We got persistent storage of music. and we felt we owned music. If you'd asked anyone 100 years previously what music they "owned" they'd give you a blank stare, I'm sure the concept would just be alien to them. Musicians back then made money because of the creation of works, normally by performing, not with the process of song writing itself. Sound familiar to any musicians out there today?
Yes, things are turning full circle. We're getting back to the world of distributed production, and local interest groups. Only this time around local interest means "we share the same interest" rather than "we share the same locality". We've mixed up all our cultural references, we've made the tools of production available to a swathe of the people who could receive mass media, and isn't it all so exciting? So much content produced has now become, to quote an increasingly popular phrase "social objects".
I like this emerging world where I have the choice, if I want entertainment, to completely disregard the top 5 record labels and mass broadcast technologies, and find music through a network of like minded friends and semantic ontologies that are really beginning to understand, through ratings and recommendations, wisdom of crowds etc, what is is that I'm interested in.
I really like the fact that I can easily watch movies made in Korea! Even 20 years ago this was not much of an option except to the cognoscenti, stuck up media types that they often were (apologies to those who think they're still there)
I really like the fact that I can produce mixes of other folks music and put them on this blog (and wish it were legal, but technology has always been ahead of society and regulation on matters like this). I love the fact that I can write this blog, and post it, and that there's a possibility that folk in my local/social interest group, across the world, can read and refer it on. I'm not getting paid for it, but that's not why I'm doing it! I'm creating content and enjoying doing so, and if other folk like it too, then great. If we can all learn from each other and empathise more, even better.

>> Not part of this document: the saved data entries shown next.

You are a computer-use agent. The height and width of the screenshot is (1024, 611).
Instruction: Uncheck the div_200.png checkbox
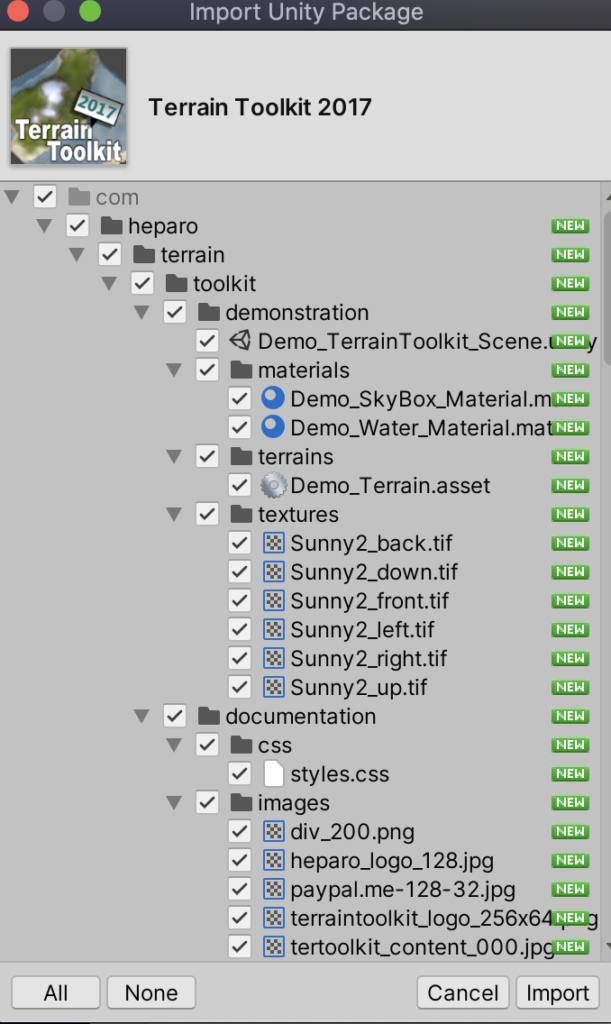click(239, 832)
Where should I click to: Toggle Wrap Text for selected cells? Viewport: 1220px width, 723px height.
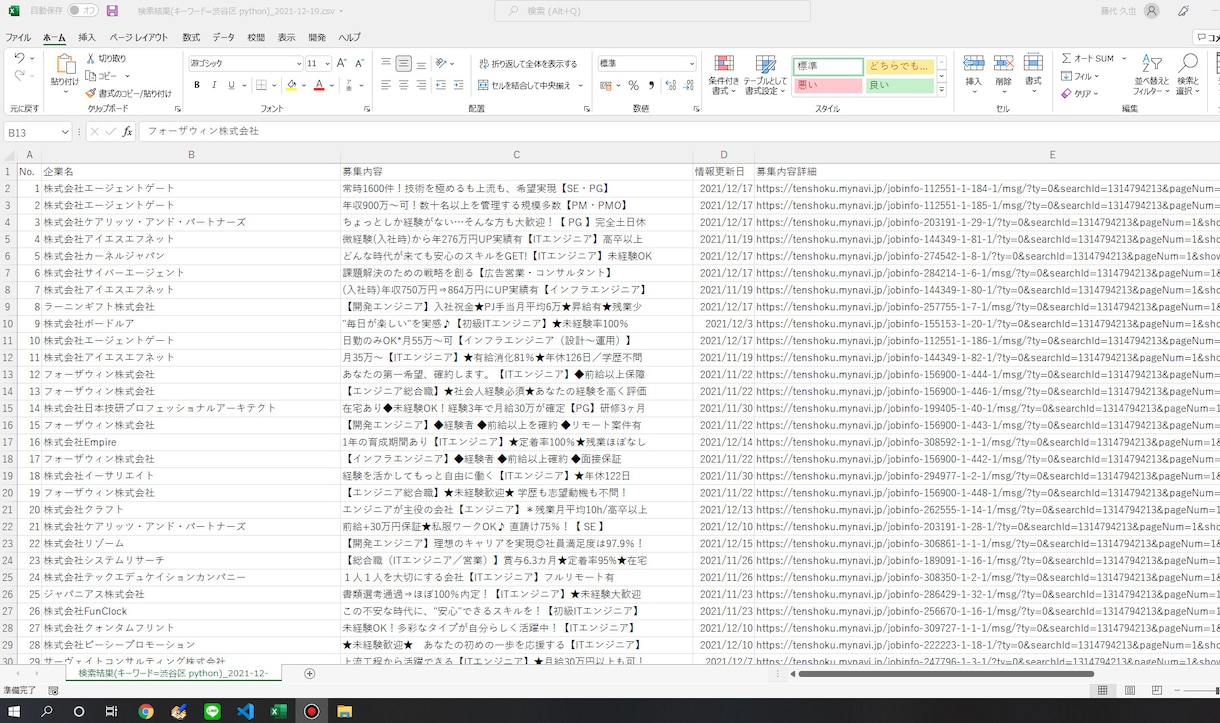click(528, 63)
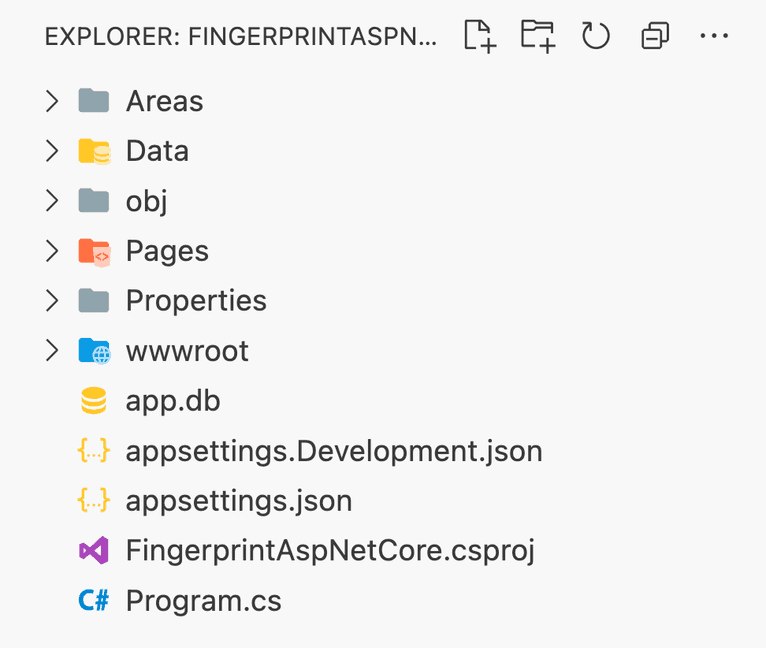The height and width of the screenshot is (648, 766).
Task: Click the app.db database icon
Action: coord(93,401)
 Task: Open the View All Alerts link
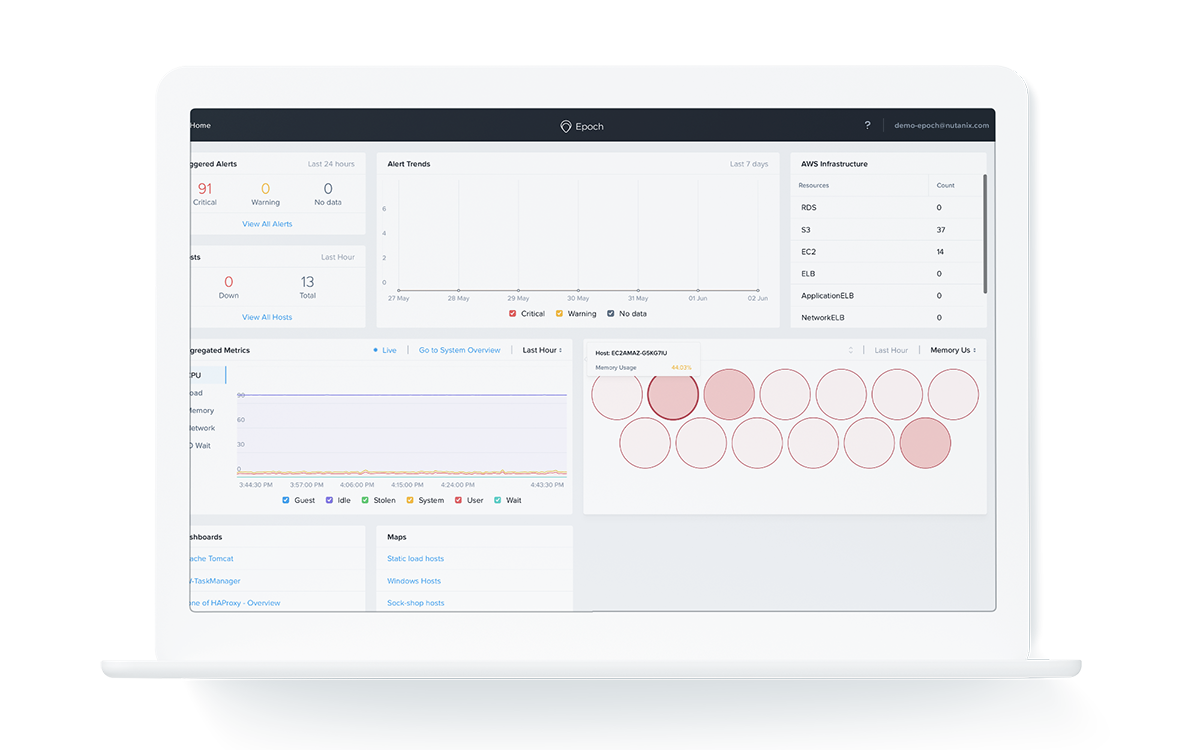point(267,224)
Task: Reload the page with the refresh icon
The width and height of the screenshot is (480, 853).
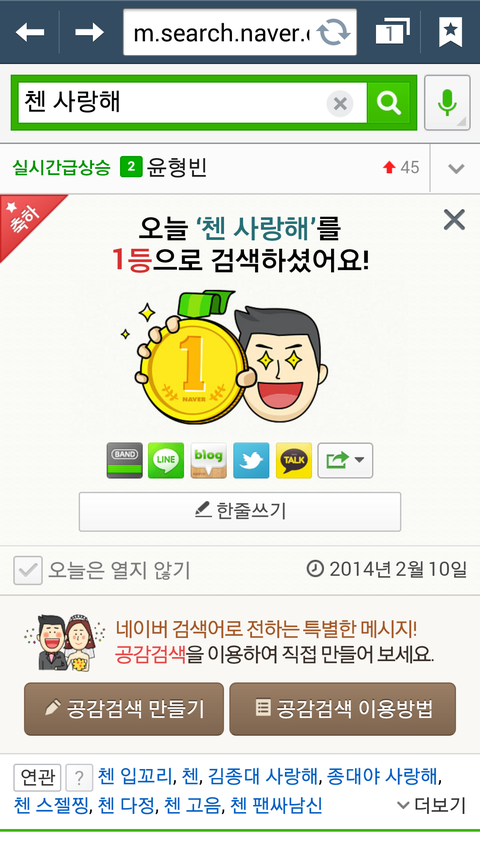Action: [x=333, y=32]
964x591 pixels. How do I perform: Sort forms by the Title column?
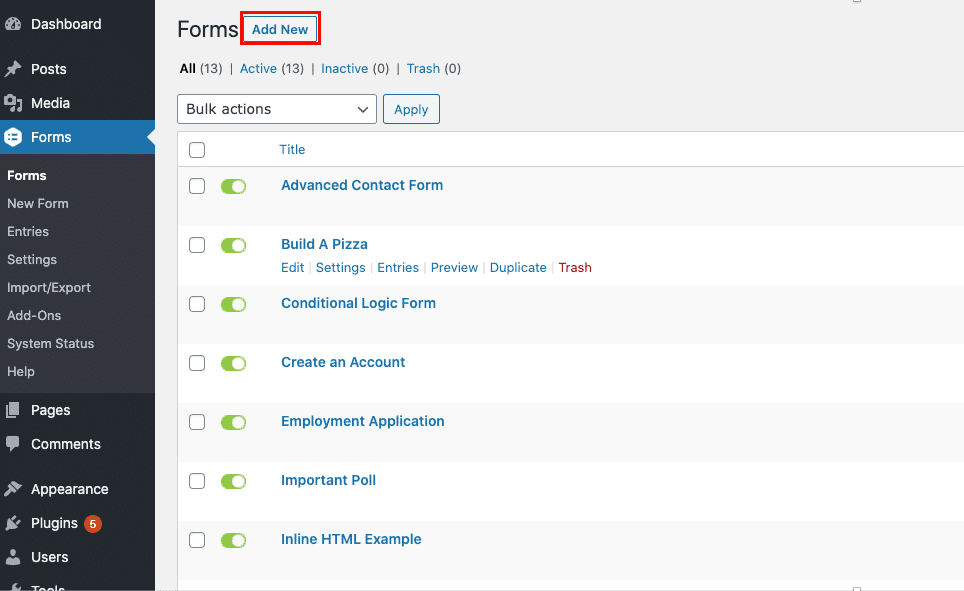[x=292, y=149]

I like the fact that even design and fabrication of objects such as furniture and jewellery is become available to you and I
So do I want to own media? Do I care where the film, or the music, or the prose or the photo physically is?
No. I don't care and I don't want to know. I want systems that make it easy for me to produce media for others consumption and make it easy to find things that I'll like and want to share. And no, neither production nor distribution is perfectly commodotised yet, but things are changing so fast. I recall that 10 years ago the world had barely heard of mp3s, and 10 years before that home taping was killing music.
I assert that the 20th Century was just a blip in the world of entertainment. It will one day be remembered as the only century in which we had Mass Media, and that our choice to be content producers to our circle of friends was largely taken away. I'm so glad that increasingly content production and distribution are highly participatory acts, and the quality of the content we choose to enjoy will be in our hands once again.
I predict the demise of Hollywood as the source of all our movies (in the western world). I predict and hope for open source music. I predict collaboratively written stories once again becoming the norm. I know that you can sing and enjoy it, no matter what you say, and that the only true criteria for writing great music is knowing what we like.
Believe me or not. After all, nothing is true, right?